En los últimos años, profesionales de Nucleoeléctrica participaron en proyectos y servicios para instalaciones nucleares de países como Canadá, Brasil, China, Corea del Sur y España. La empresa también desarrolló soluciones tecnológicas patentadas para centrales tipo CANDU, una tecnología utilizada en distintos mercados internacionales.
El presidente de la compañía, Juan Martín Campos, sostuvo que la modificación estatutaria busca transformar a la empresa en un jugador competitivo a nivel internacional. “Hoy el mundo vuelve a mirar a la energía nuclear como una solución estratégica y sustentable, y Nucleoeléctrica está preparada para ofrecer ese conocimiento y esa experiencia a nivel global”, afirmó.
La decisión también se produce mientras el Gobierno avanza con un proceso para incorporar capital privado a la compañía. La administración de Javier Milei puso a la venta un paquete accionario de Nucleoeléctrica con el objetivo de encontrar un socio estratégico que permita impulsar nuevos desarrollos nucleares, entre ellos la eventual construcción de un nuevo reactor.
Actualmente, Atucha I atraviesa trabajos destinados a extender su vida útil por otros veinte años, una obra considerada clave para sostener la capacidad de generación nuclear del país. En paralelo, el sector analiza distintos proyectos para ampliar la potencia instalada y aprovechar el renovado interés internacional por esta fuente de energía.
Con la creación de esta nueva unidad de negocios, Nucleoeléctrica busca diversificar sus ingresos y convertir el conocimiento técnico desarrollado en Argentina en una plataforma exportadora de alto valor agregado.

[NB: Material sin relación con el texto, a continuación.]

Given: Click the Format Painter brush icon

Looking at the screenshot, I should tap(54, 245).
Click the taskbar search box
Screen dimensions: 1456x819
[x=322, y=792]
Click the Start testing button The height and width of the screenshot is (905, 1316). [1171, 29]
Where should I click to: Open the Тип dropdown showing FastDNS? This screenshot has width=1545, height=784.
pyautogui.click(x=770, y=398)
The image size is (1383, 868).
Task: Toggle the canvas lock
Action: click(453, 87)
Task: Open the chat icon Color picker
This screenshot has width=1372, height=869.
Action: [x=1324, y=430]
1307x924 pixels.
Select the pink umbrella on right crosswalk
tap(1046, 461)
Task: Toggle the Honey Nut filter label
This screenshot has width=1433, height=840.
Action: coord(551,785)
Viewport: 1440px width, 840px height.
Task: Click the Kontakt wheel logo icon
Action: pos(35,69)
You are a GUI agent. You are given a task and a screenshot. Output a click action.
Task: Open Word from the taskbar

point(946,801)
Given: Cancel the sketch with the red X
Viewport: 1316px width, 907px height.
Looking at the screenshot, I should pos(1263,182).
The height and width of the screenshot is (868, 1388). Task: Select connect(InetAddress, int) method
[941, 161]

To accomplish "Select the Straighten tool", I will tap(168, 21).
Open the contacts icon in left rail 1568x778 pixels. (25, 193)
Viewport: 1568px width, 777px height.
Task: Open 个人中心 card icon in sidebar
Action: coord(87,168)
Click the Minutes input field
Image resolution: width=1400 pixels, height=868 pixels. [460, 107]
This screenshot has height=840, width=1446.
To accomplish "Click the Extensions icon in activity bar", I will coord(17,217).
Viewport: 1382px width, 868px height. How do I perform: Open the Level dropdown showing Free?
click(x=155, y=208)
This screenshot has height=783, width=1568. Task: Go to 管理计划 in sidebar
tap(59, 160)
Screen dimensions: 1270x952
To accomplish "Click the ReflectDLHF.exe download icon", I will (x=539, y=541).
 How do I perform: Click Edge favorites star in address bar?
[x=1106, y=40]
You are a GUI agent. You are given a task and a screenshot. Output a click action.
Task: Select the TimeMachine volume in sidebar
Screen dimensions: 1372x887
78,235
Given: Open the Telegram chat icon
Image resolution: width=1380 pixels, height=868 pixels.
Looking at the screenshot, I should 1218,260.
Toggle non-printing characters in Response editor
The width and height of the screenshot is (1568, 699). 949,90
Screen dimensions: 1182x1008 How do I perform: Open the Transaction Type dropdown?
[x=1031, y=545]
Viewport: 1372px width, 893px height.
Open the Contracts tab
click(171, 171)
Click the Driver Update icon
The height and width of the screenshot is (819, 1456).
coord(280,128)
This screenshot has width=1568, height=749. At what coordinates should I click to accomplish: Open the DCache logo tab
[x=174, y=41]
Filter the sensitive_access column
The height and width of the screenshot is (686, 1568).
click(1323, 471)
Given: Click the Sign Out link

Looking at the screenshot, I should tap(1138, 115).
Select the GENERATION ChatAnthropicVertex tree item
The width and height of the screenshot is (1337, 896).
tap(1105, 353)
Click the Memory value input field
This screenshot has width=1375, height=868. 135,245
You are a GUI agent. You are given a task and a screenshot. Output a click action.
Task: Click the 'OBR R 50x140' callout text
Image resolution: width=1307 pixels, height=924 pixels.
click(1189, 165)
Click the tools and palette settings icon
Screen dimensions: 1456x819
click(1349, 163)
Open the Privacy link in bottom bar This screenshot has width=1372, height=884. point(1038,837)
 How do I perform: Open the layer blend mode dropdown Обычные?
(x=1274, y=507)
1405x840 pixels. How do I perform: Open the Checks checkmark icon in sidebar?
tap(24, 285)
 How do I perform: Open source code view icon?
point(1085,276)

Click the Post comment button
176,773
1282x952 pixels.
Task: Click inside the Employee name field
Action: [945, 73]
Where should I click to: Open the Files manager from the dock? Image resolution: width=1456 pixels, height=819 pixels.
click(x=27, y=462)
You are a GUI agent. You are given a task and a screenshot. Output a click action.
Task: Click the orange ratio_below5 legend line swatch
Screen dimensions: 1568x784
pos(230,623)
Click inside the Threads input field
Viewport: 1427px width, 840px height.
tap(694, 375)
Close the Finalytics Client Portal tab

La apuesta oficial es que el país pueda ganar espacio no sólo como operador de centrales nucleares, sino también como proveedor global de servicios especializados para la industria atómica.
En noviembre pasado, la compañía ya había avanzado en ese sentido, al firmar un acuerdo con la canadiense Candu Energy, para cooperar en la provisión de servicios de ingeniería, asistencia técnica y mantenimiento a centrales nucleares del tipo CANDU en distintos países del mundo.
Aquel memorandum había sido firmado por el expresidente de NASA, Demian Reidel, desplazado este año por conflictos internos que desencadenaron en denuncias por el atraso en las obras de Atucha I.